お知らせ

15.地域の共有財産に

10年前、私たちの法人が新しくデイサービスと有料老人ホームを建設するために、地域住民の方に説明会を開きました。そこである70代の女性が「そんなに良いお風呂があるなら、私も入れてください」と発言されました。おっしゃるには、1人暮らしで毎日お風呂を沸かすのはもったいなく掃除も大変、すぐ近くにできるのなら私も入りたい―との趣旨でした。

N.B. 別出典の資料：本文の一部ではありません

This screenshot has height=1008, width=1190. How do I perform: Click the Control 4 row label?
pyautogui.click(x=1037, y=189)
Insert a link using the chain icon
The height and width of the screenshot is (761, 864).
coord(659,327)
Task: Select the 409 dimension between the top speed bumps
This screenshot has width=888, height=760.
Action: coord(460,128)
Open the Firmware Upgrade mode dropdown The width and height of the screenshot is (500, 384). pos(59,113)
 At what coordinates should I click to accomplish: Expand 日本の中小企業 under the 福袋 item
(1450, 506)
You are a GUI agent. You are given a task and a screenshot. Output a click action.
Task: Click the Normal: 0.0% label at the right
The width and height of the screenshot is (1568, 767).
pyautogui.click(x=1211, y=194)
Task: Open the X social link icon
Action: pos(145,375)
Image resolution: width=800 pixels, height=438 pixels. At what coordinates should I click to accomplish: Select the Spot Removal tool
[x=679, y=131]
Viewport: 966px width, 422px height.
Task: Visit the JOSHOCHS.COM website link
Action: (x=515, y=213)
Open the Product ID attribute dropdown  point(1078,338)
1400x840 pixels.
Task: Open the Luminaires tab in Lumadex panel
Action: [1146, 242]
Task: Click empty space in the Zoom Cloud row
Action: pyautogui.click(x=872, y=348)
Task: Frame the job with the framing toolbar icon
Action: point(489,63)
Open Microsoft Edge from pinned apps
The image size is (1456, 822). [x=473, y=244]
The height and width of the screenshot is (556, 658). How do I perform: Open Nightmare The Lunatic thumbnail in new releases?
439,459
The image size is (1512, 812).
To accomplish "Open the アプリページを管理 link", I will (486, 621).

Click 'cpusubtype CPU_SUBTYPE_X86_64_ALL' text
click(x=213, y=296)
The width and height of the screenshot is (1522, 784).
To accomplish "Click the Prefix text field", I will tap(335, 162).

しかし、元気な一般住民の方に、私たちのデイサービスを使っていただくことができません。何とか希望に応えようと悩んだ末、夕方、デイサービスの提供時間が終わった後に「公衆浴場」として保健所に届ければ可能ではないかと考え、やってみることにしました。公衆浴場として使えるように設備をして、無事に夜間のみの公衆浴場になりました。その女性を始め、数人に通ってもらうようになりました。
今まで多くの施設は「地域の仲間に入れてください」と言ってきました。努力もしてきましたが、それだけで良いのでしょうか。もっと積極的に地域の役に立つ存在、地域の利益になる存在になっていく必要があると思います。
私たちが昨年始めた施設では、保健所に食品衛生法の届け出をし、地域のお茶のみ場として、カフェを始めました。営業的に成り立たせようとしているのではなく、地域の利益になることが、施設の存在価値につながると考えてのことです。
全国的にもさまざまな取り組みが始まっています。災害時の福祉避難所として市町村に指定してもらったり、公民館の代わりに自治会の集まりに使ってもらったり、施設に児童館を併設し、子供たちに宿題をしてもらったり―などの活用がされています。
施設が地域の共有財産になっていければいいなと思っています。